Saved data entries:
>>

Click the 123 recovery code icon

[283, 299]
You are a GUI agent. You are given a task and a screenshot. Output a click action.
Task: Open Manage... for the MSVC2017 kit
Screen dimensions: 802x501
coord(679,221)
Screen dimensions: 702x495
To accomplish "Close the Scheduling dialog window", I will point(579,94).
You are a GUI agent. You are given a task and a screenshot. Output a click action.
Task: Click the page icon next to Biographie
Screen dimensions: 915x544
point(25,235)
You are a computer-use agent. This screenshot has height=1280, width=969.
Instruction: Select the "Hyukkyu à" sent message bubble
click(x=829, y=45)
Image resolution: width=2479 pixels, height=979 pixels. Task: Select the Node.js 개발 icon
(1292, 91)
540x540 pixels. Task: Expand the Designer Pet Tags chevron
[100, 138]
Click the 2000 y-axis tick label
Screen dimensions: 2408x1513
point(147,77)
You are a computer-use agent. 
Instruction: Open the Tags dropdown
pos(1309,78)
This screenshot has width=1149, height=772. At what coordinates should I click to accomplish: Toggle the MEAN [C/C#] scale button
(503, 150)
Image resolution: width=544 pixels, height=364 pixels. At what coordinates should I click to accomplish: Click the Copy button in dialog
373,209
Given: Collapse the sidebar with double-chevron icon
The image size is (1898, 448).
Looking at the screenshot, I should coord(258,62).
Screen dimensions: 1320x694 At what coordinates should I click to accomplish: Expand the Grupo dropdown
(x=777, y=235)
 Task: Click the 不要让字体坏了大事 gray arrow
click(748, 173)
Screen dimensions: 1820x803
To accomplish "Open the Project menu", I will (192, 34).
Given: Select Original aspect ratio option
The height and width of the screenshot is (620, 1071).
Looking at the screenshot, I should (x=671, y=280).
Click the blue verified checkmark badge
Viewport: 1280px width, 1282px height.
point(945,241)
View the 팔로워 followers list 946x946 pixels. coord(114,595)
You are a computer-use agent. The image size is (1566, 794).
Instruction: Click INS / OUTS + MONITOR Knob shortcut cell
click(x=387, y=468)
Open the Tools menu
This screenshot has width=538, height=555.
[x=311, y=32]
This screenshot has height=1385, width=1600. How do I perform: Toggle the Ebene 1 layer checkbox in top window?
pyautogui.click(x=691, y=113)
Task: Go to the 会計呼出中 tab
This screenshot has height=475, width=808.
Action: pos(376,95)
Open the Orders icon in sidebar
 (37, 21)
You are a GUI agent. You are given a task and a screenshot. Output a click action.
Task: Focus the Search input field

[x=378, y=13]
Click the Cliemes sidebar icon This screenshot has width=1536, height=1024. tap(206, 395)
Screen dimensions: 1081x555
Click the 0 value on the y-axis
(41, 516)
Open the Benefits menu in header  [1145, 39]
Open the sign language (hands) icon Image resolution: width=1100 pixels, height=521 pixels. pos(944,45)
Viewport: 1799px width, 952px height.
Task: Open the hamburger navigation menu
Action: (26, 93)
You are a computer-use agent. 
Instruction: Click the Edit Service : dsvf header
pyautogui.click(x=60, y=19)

<<

**Task to carry out:**
Start at the first line and transcribe the data exactly through the last.

**Response area:**
Click the 123 recovery code icon

[283, 299]
You are a GUI agent. You are given a task and a screenshot. Output a click action.
Task: Open Manage... for the MSVC2017 kit
Screen dimensions: 802x501
coord(679,221)
Screen dimensions: 702x495
To accomplish "Close the Scheduling dialog window", I will point(579,94).
You are a GUI agent. You are given a task and a screenshot. Output a click action.
Task: Click the page icon next to Biographie
Screen dimensions: 915x544
point(25,235)
You are a computer-use agent. This screenshot has height=1280, width=969.
Instruction: Select the "Hyukkyu à" sent message bubble
click(x=829, y=45)
Image resolution: width=2479 pixels, height=979 pixels. Task: Select the Node.js 개발 icon
(1292, 91)
540x540 pixels. Task: Expand the Designer Pet Tags chevron
[100, 138]
Click the 2000 y-axis tick label
Screen dimensions: 2408x1513
point(147,77)
You are a computer-use agent. 
Instruction: Open the Tags dropdown
pos(1309,78)
This screenshot has width=1149, height=772. At what coordinates should I click to accomplish: Toggle the MEAN [C/C#] scale button
(503, 150)
Image resolution: width=544 pixels, height=364 pixels. At what coordinates should I click to accomplish: Click the Copy button in dialog
373,209
Given: Collapse the sidebar with double-chevron icon
The image size is (1898, 448).
Looking at the screenshot, I should coord(258,62).
Screen dimensions: 1320x694 At what coordinates should I click to accomplish: Expand the Grupo dropdown
(x=777, y=235)
 Task: Click the 不要让字体坏了大事 gray arrow
click(748, 173)
Screen dimensions: 1820x803
To accomplish "Open the Project menu", I will (192, 34).
Given: Select Original aspect ratio option
The height and width of the screenshot is (620, 1071).
Looking at the screenshot, I should (x=671, y=280).
Click the blue verified checkmark badge
Viewport: 1280px width, 1282px height.
point(945,241)
View the 팔로워 followers list 946x946 pixels. coord(114,595)
You are a computer-use agent. The image size is (1566, 794).
Instruction: Click INS / OUTS + MONITOR Knob shortcut cell
click(x=387, y=468)
Open the Tools menu
This screenshot has width=538, height=555.
[x=311, y=32]
This screenshot has height=1385, width=1600. How do I perform: Toggle the Ebene 1 layer checkbox in top window?
pyautogui.click(x=691, y=113)
Task: Go to the 会計呼出中 tab
This screenshot has height=475, width=808.
Action: pos(376,95)
Open the Orders icon in sidebar
 (37, 21)
You are a GUI agent. You are given a task and a screenshot. Output a click action.
Task: Focus the Search input field

[x=378, y=13]
Click the Cliemes sidebar icon This screenshot has width=1536, height=1024. tap(206, 395)
Screen dimensions: 1081x555
Click the 0 value on the y-axis
(41, 516)
Open the Benefits menu in header  [1145, 39]
Open the sign language (hands) icon Image resolution: width=1100 pixels, height=521 pixels. pos(944,45)
Viewport: 1799px width, 952px height.
Task: Open the hamburger navigation menu
Action: (26, 93)
You are a computer-use agent. 
Instruction: Click the Edit Service : dsvf header
pyautogui.click(x=60, y=19)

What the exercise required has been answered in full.